Hurricane Hanna Aftermath

Robin Bradshaw
Monday July, 27 more than 4,000 customers are still without power in the area.

The aftermath of Hurricane Hanna is widespread and apparent in the inland and rural areas from Alice to Robstown and Calallen.

Hurricane Hanna made landfall Saturday. The storm that started out as a tropical depression quickly advanced to a Category 1 Hurricane with a water surge that affected much of the Nueces County beaches and destroyed the Bob Hall Pier.

The eye of Hanna made land fall at 5 p.m. on Padre Island and again in Kenedy County at 6:15 p.m., with maximum sustained wind speeds of 90 miles per hour. Areas received over 19 inches of rain.

Monday morning, public city work crews were cleaning up debris and AEP brought in over 2,300 workers for repairs on power lines in response to the high winds and torrential rains.

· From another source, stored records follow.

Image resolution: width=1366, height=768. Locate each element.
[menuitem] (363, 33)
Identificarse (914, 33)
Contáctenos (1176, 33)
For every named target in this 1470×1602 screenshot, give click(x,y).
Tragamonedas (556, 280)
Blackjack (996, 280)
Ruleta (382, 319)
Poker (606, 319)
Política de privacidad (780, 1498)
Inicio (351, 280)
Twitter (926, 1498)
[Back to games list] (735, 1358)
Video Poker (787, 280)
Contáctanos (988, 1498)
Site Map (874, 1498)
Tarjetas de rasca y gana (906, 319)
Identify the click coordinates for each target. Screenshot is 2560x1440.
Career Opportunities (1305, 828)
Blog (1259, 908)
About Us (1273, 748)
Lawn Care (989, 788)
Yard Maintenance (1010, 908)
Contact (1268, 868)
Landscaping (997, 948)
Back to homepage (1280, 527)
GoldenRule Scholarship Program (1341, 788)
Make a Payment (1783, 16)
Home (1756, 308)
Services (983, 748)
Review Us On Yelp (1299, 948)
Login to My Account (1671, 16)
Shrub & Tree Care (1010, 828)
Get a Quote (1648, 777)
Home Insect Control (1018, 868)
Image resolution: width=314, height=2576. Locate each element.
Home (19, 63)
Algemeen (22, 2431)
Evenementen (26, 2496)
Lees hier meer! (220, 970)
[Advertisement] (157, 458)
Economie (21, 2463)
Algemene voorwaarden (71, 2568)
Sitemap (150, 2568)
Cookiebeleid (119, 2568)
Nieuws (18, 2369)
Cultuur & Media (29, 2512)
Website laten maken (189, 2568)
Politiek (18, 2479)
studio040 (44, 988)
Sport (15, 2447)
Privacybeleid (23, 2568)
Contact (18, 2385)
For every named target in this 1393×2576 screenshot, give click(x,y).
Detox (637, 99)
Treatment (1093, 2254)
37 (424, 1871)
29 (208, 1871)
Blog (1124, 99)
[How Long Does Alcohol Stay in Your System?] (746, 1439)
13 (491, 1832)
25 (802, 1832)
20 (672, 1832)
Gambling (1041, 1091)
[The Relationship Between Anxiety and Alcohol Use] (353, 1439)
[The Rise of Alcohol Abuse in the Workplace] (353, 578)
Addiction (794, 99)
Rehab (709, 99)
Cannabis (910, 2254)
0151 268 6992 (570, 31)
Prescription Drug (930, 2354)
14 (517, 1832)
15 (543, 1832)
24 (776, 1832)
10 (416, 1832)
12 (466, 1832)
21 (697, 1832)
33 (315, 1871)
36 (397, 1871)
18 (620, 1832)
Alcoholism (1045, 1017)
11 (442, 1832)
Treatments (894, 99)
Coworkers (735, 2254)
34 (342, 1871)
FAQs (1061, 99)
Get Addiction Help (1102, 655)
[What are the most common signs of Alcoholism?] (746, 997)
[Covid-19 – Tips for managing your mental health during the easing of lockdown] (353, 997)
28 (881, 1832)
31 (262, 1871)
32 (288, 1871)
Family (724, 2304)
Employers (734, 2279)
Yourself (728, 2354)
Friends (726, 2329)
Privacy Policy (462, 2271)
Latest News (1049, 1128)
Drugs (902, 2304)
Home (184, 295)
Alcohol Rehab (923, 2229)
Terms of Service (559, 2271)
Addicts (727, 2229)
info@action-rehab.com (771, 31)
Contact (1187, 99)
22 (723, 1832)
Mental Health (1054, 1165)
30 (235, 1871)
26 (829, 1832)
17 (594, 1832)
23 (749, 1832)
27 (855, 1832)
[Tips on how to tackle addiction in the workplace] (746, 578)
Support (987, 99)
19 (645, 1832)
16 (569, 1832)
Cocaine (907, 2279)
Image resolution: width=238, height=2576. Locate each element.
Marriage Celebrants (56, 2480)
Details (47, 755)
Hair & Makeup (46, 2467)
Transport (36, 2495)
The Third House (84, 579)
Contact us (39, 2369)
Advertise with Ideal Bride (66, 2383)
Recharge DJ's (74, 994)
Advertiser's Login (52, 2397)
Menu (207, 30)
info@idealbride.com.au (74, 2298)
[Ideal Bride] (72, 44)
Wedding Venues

Monday afternoon, 4,000 local customers were still without power.

Juan Acuna, the Jim Wells County Emergency Coordinator said that Alice received 2.53 inches of rain and peak wind gusts of 47 mph, and similarly Robstown received 2.32 inches of rain with peak wind gusts of 47 mph.

While Alice and Robstown didn’t receive the damage expected the rain flood streets and many residents lost power.

Published news reports have rainfall associated with Hurricane Hannah hitting South Texas until Wednesday.

The parking lot at Home Depot on 13202 Leopard St. is soaked from the downpour rain system produced by Hurricane Hanna.